Not only is it clean and clear, but each of those little steps is testable.

So Rich Hickey, last year in his Clojure/Conj talk, talked about this trolley example. And this trolley example was; you're loading an airplane with this pallet full of stuff that comes in. And these pallets come in and so the first thing you do is you rip off the plastic and you, from each pallet take out all the luggage, and that's just flatMap. And then, once you have the luggage, you go through each piece of luggage individually and you look for food because we're not bringing food on this plane, and that's just filter. And then as the last step, you go through each package and any of them that are too heavy you put a label on the side so these people don't strain themselves.

18:42: And so, we do these steps the same way we do arrays, but the problem is each array is created as an intermediate step. And so, Rich suggested something called transducers, other languages do it with compiler optimizations, and the idea is map, filter, flatMap, all these things can be reimplemented in terms of reduce. And if we get something in the shape of reduce maybe we can chain them together. And so, we open up that first pallet, grab the first bag, see if it's food or not, slap a label on it, and pass it on. We don't do those intermediate trolleys, we only do a pass once.

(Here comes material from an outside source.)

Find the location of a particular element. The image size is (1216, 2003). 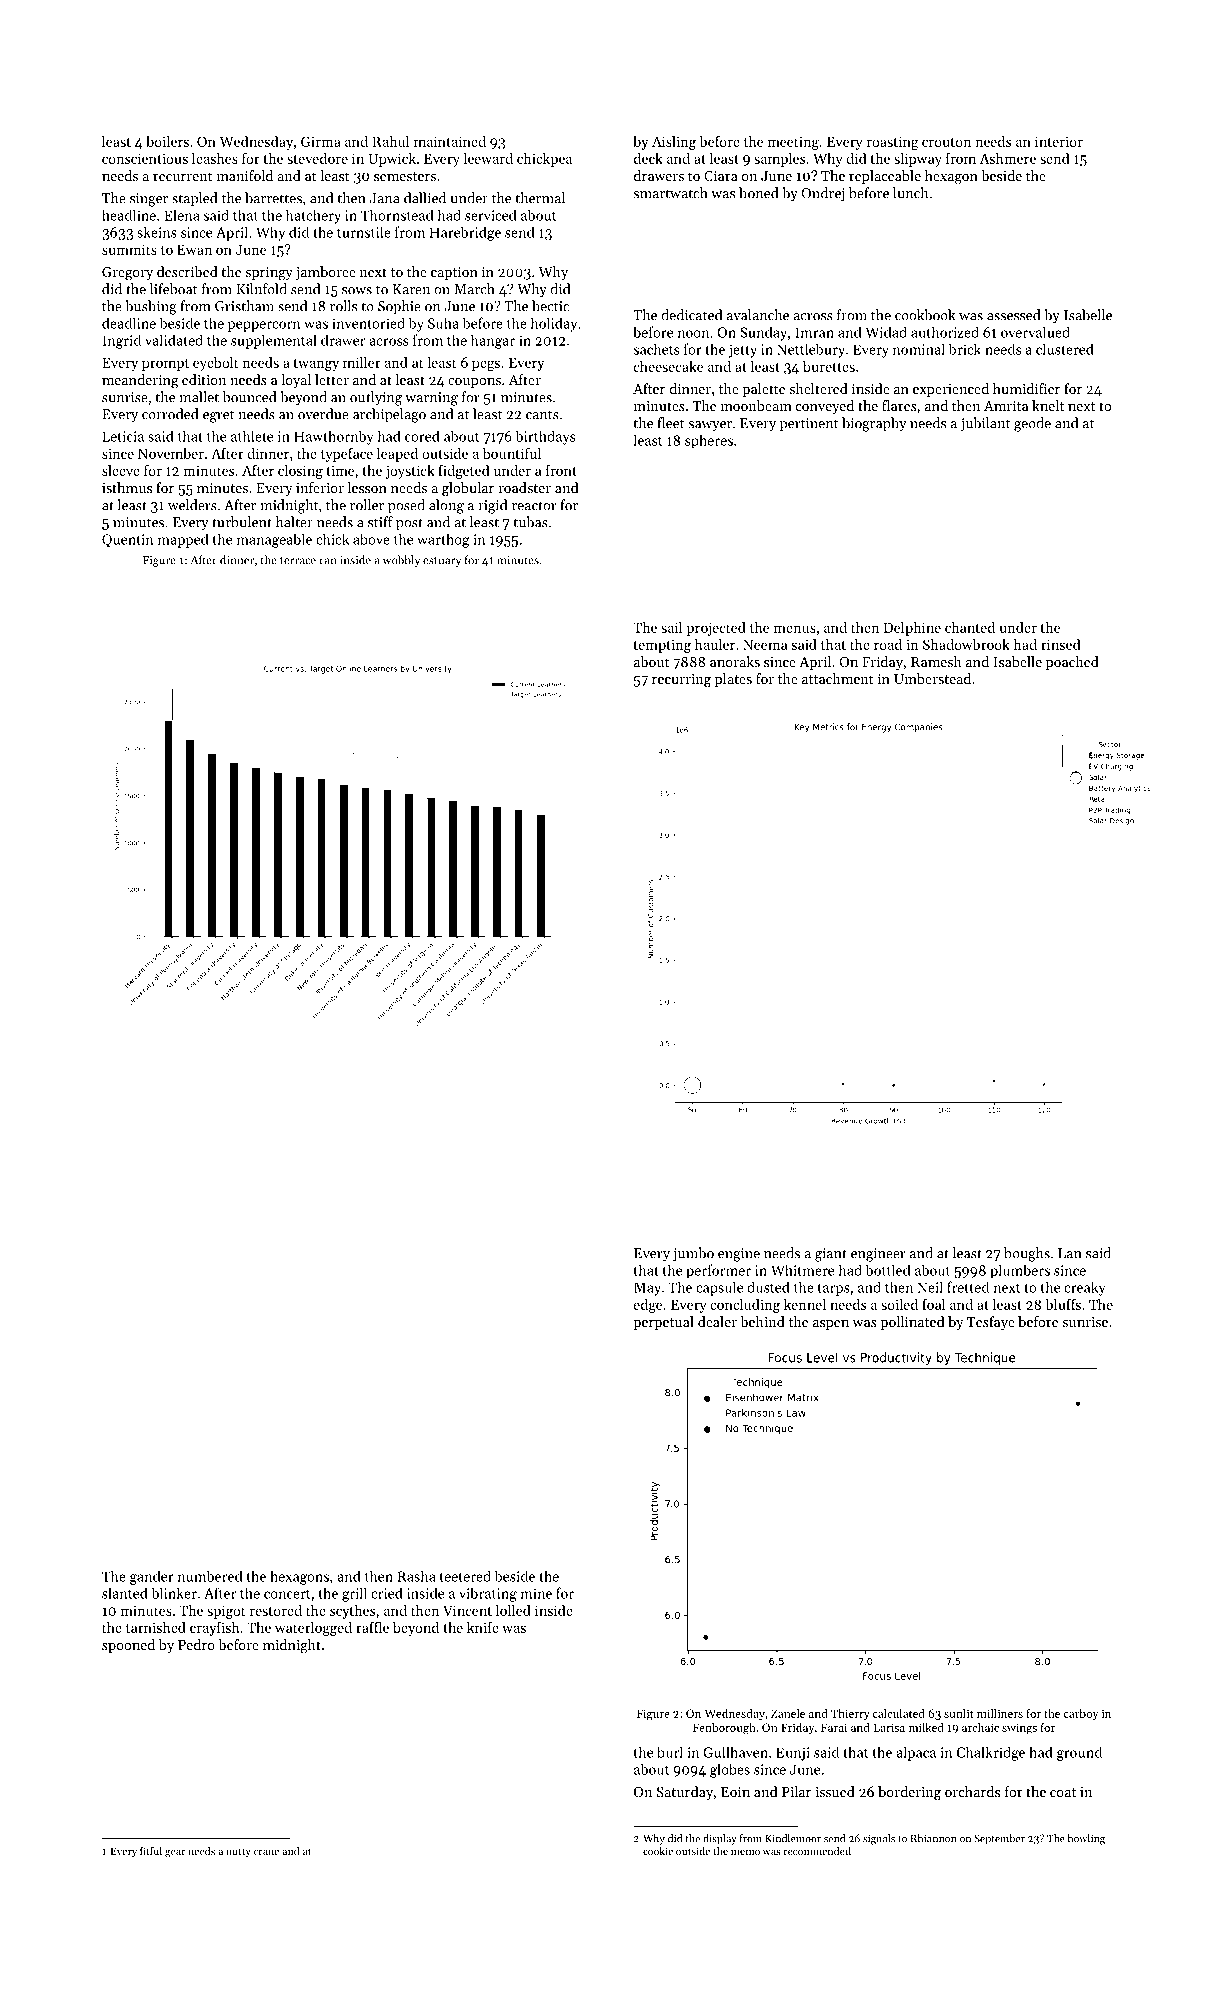

deadline is located at coordinates (129, 323).
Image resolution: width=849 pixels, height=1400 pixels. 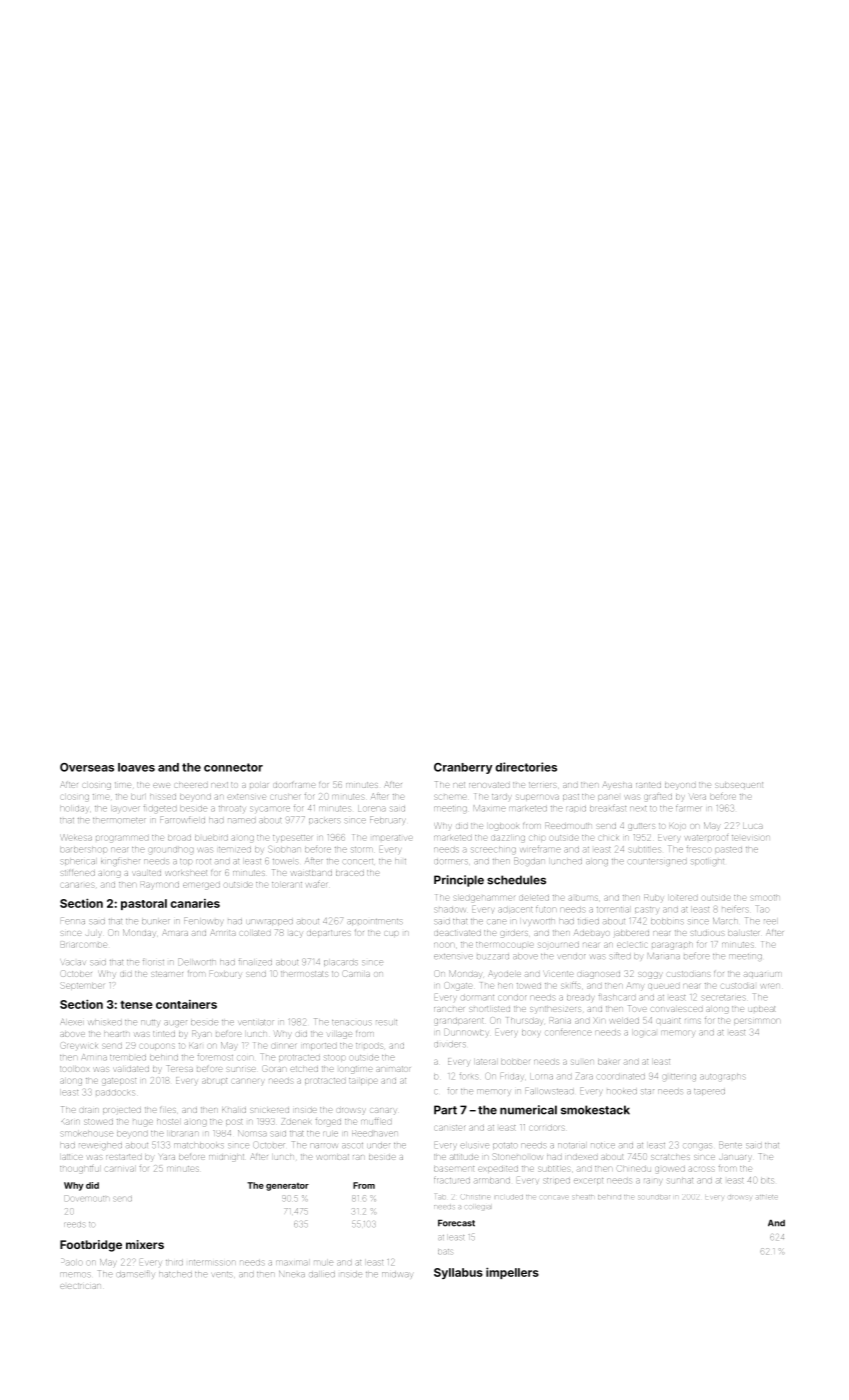 I want to click on Cranberry, so click(x=463, y=768).
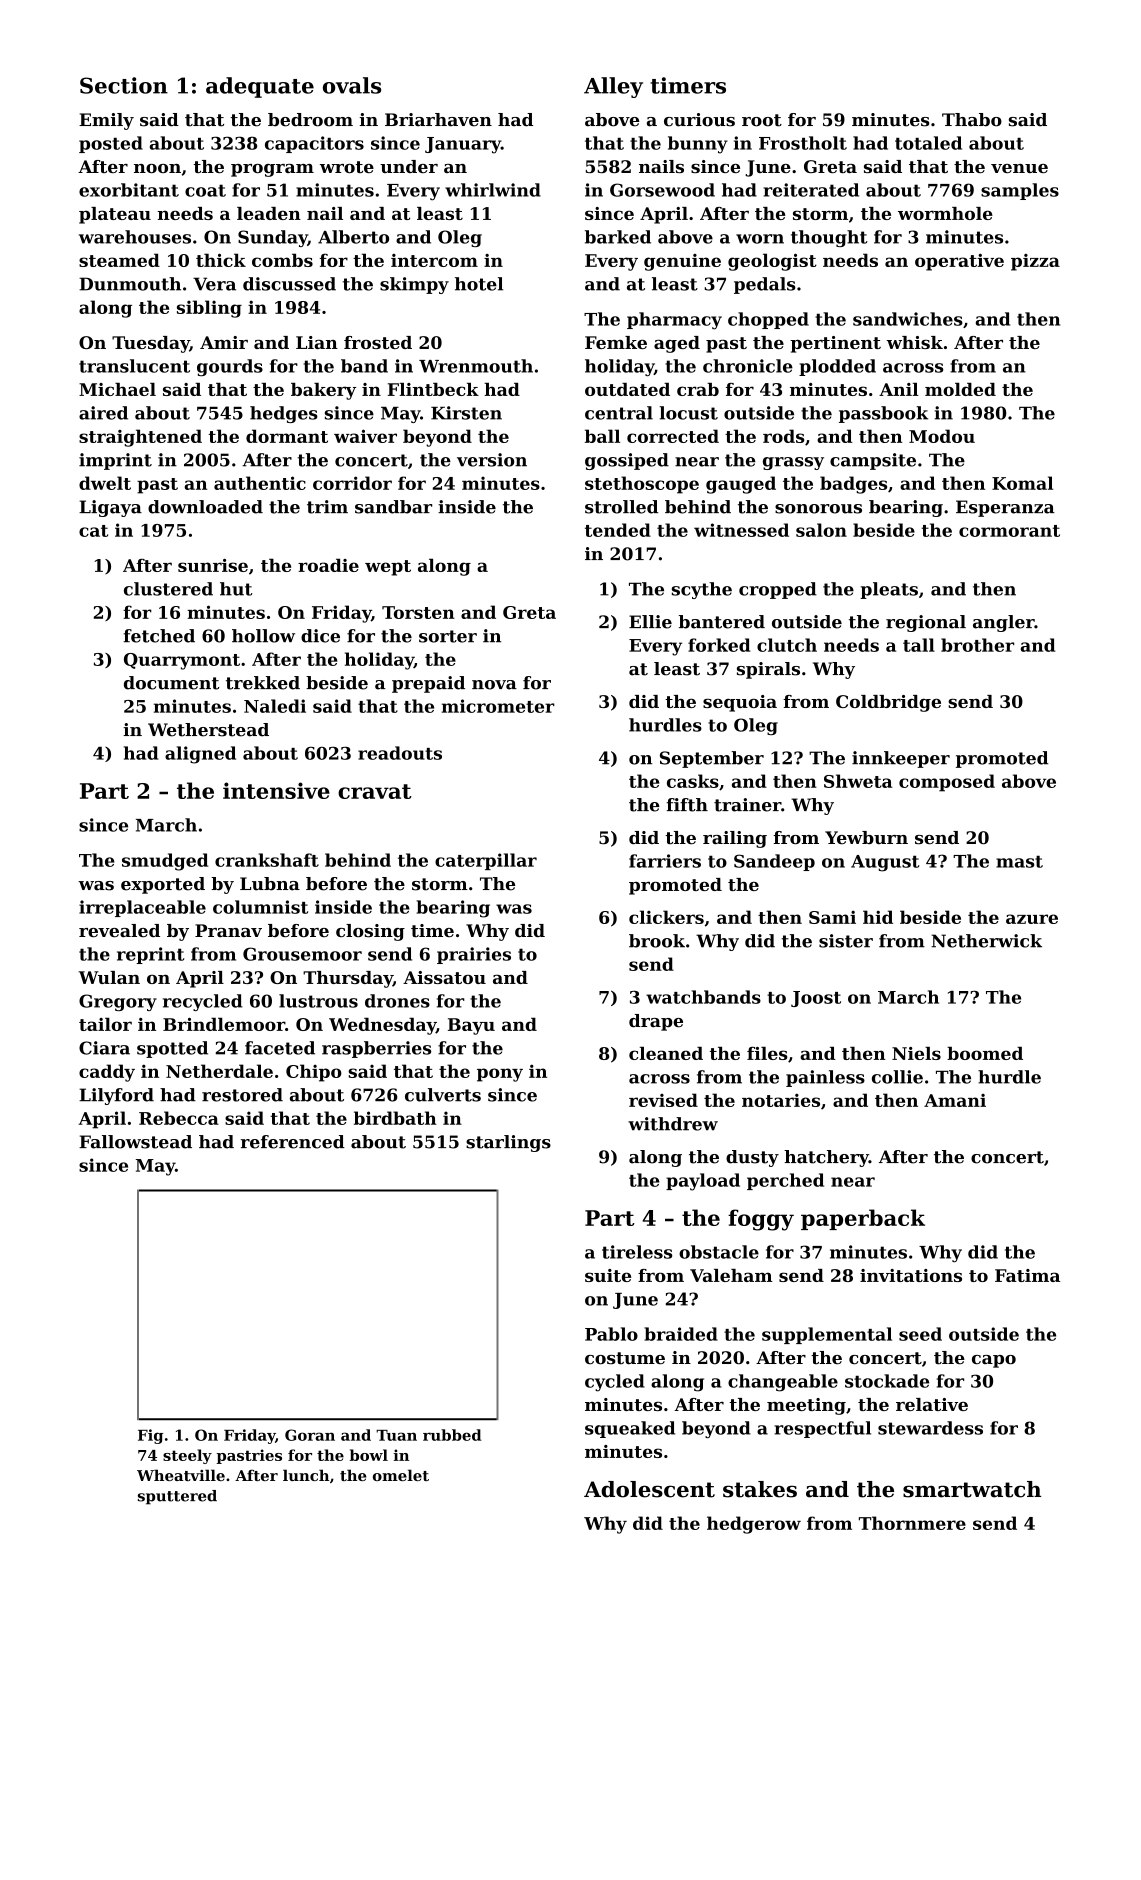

Now, we don't have a solution for that in Swift yet. And a lot of people have looked at this and tried to do third party solutions, you might have seen some of these checked in. And they're clever and they're good but it's something that should happen at either the compiler or the library level so we have to wait to see what happens. In the meantime, what do we do? We write our clear, our clean, our testable small bits of code and we continue writing Swiftly Clearly. Thank you.


Q1: Great talk. I was just wondering, on the int, if lazy could be used for that optimization? Or is it something else?

Daniel: Lazy is something that we have and that we do use. What I didn't say in this talk is... And what Rich has talked about is this same map. What made him look at transducers was he noticed he was reimplementing map every time he did a new something. So he was looking at stuff coming in on a stream and redoing it. He was looking at things that were generated on the fly and redoing it. And so, for those you couldn't do a lazy, you don't know the size of things. So he was saying, "Since I'm reimplementing map all the time, let me do this." Essentially, it's giving us a lazy but our current lazy keyword doesn't cover it. 

Q2: Really great talk, thanks. Just on the surface it does seem like the approach that you're suggesting seems a little bit in contention to the dot-syntax protocol oriented programming that's being pushed by Apple. Could you comment on that?

Daniel: So the issue... I love what they've done. I love what they've done with protocol extensions. The issue, and believe me, if you've ever heard me talk about custom operators and generics and how much I want you to avoid them, but how do you get into this... So map used to, in the Swift standard libraries, take two arguments. It took the collection and it took the thing that you were doing to it. They moved it to sequence type and so now you can do it on any sequence type this way. If you move to this other mapping, how do you add it so that you get this as your input to that? And so, it's what we've thought about with bind and other ways of piping through solutions. So I don't think that it's counter to their thing but I think it might push them to then implement this so that when we do something like this their compiler can say, "Oh, I recognize this. I can optimize it."